De Silva made his Test match debut in 1984 at Lord’s against England. During the early part of his career he was known as a dashing but inconsistent batsman – he was given the nickname “Mad Max” for his tendency to get out to rash shots. He later commented on his aggressive batting style: “That’s my natural game – I don’t want to change because I feel confident playing that way. If someone is capable of dominating the bowling, they should do it. It’s the way I’ve been playing since I was a youngster.”
A season with English county Kent tightened his technique in batting and after that he was unstoppable scoring centuries at random.

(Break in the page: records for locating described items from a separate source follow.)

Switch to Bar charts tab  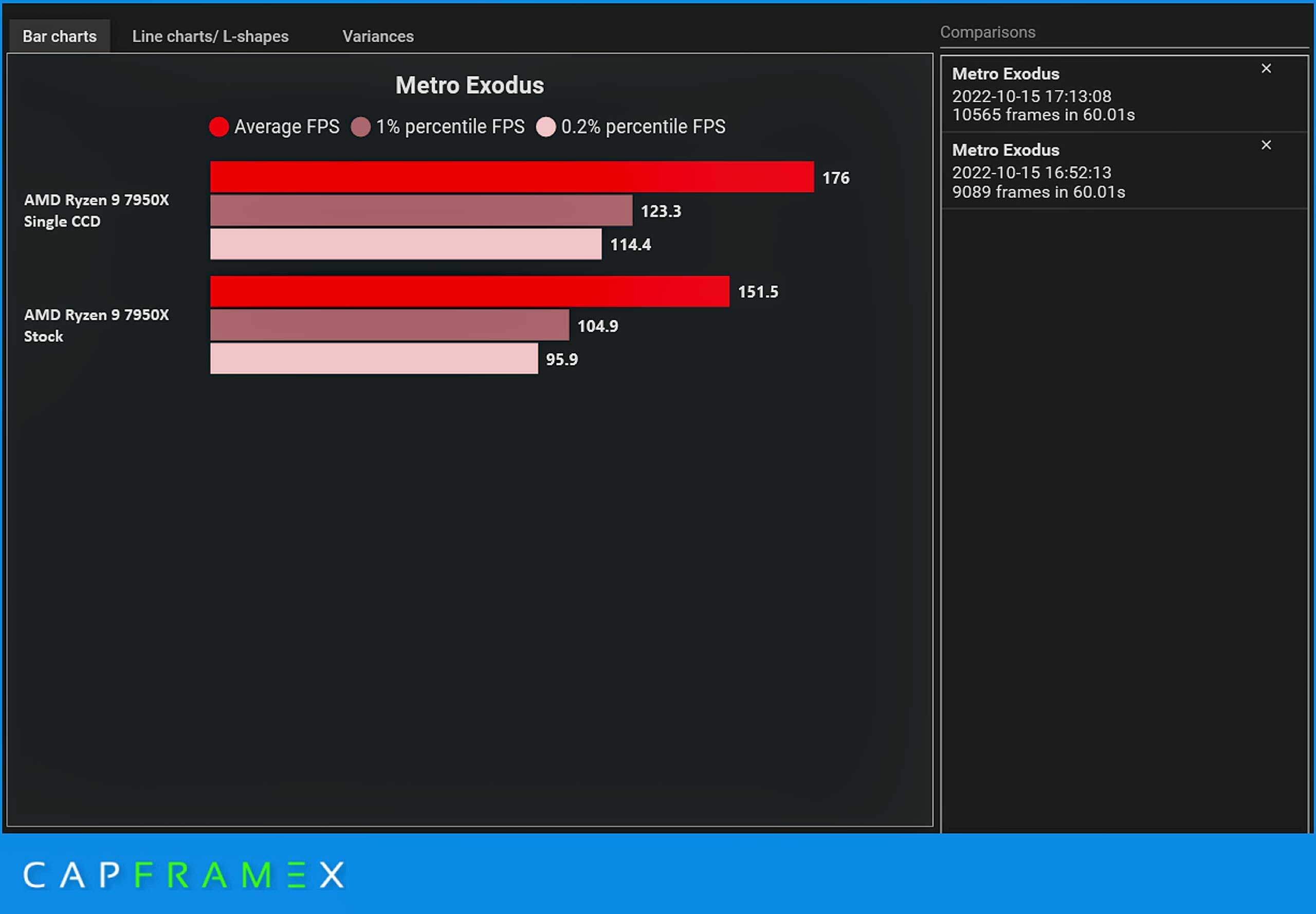coord(58,36)
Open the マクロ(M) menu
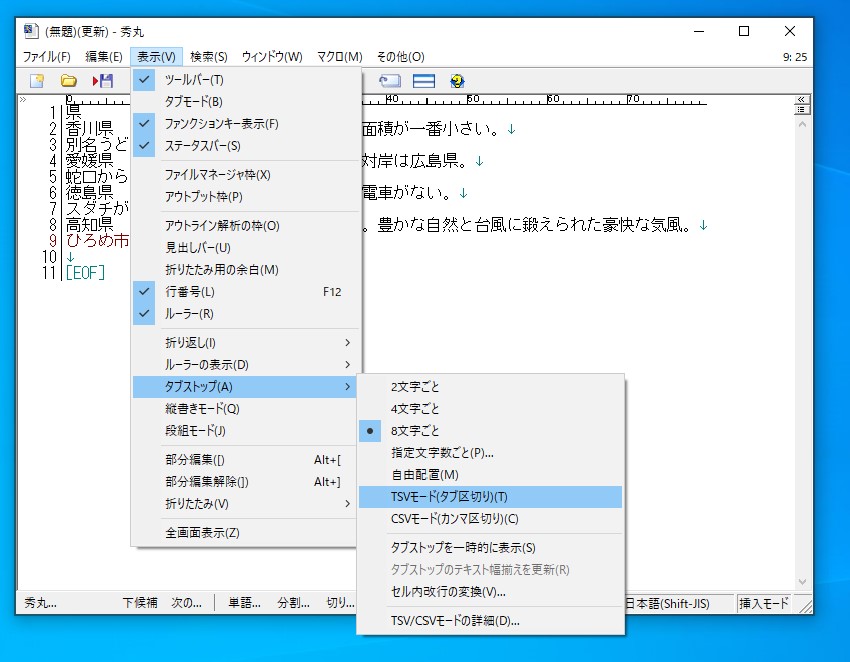This screenshot has height=662, width=850. tap(339, 57)
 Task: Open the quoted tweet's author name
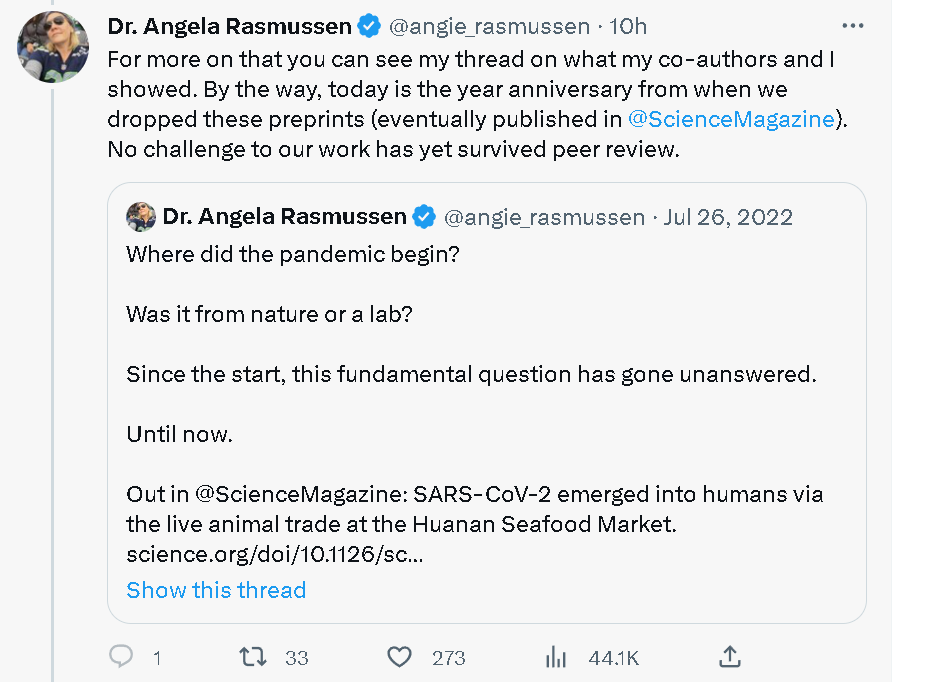(284, 216)
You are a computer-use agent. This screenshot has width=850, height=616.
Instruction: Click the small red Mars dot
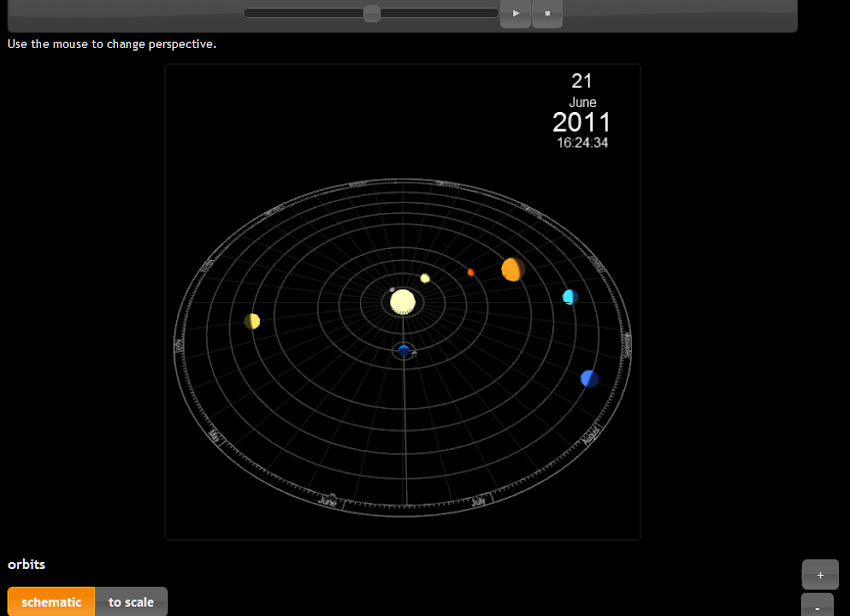pyautogui.click(x=469, y=270)
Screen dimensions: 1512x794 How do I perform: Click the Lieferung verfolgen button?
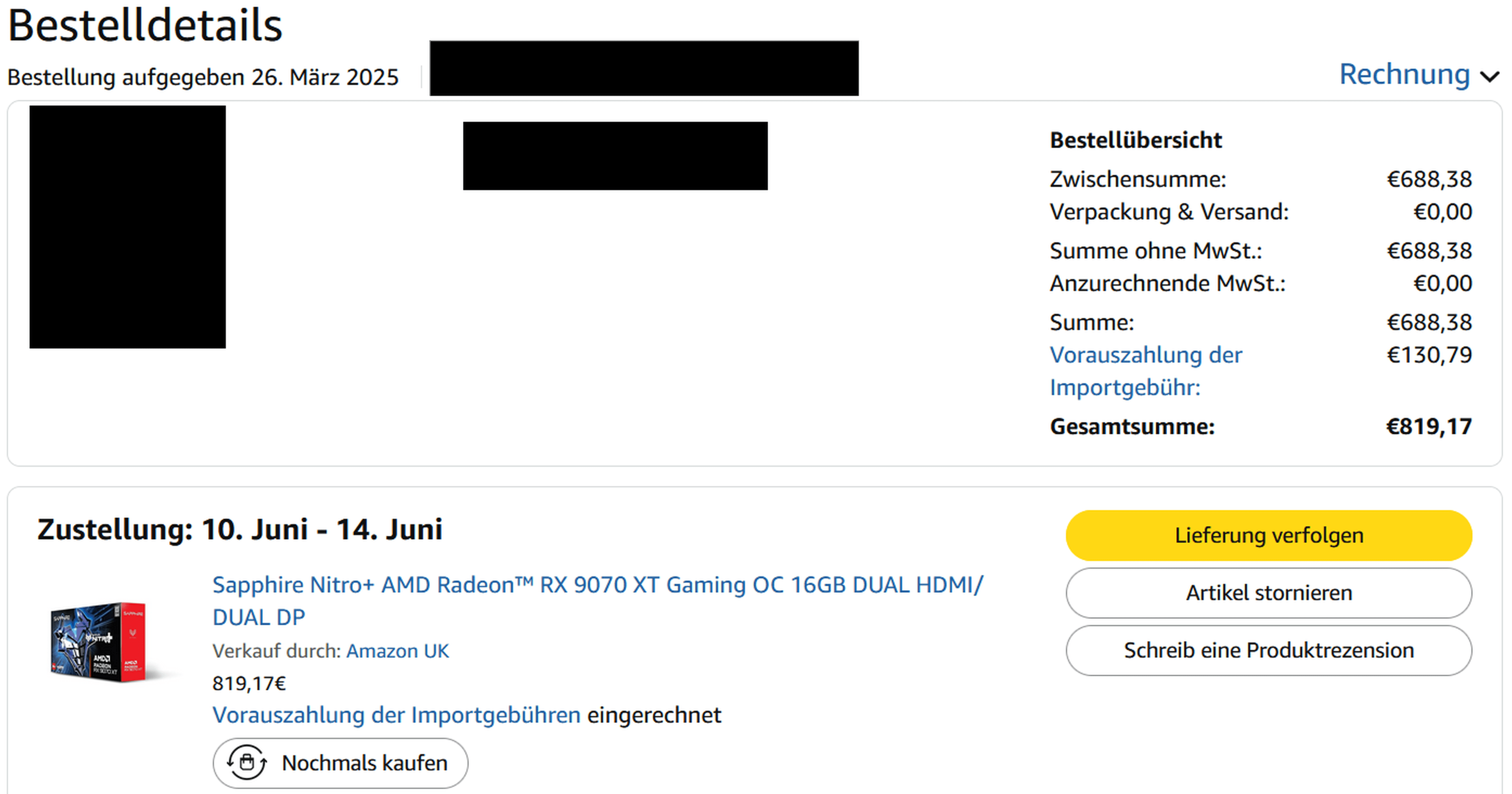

De Silva’s other notable achievements include a masterly 66 off 47 balls against India in the World Cup semi-finals at Kolkata in 1996 – an innings rated by experts as better than his World Cup final hundred. Coming in at number four, de Silva led the Sri Lankan recovery that enabled Sri Lanka to set a target of 252 runs for India to chase. In response India collapsed to 120-8 and when the crowed vented their anger by throwing bottles on to the outfield and setting fire to the seating, match referee Clive Lloyd had to abandon the game and Sri Lanka won by default.
His other achievements were scoring a century in each innings of a Test match on two separate occasions (only bettered by India’s Sunil Gavaskar, Australia’s Ricky Ponting and David Warner, who each performed this feat three times). One of these doubles was 138 and 105, both unbeaten, against Pakistan at the SSC grounds in April 1997. This made him the first, and so far only, player to score two unbeaten centuries in the same Test match. As he had scored 168 in the second innings of the previous Test, he posted three hundreds in eight days. He finished the year with 1,220 runs at 76.25.
De Silva was selected as one of the five Wisden Cricketers of the Year in 1996 and one of the five Sri Lankan cricketers named on the prestigious list. The Wisden list of top 100 batting performances contains six entries for him, only one less than the West Indies batsman Viv Richards.
After his retirement De Silva has served cricket in many other capacities including the post of chairman of selectors and runs a program for unearthing young talent with the help of Coca Cola.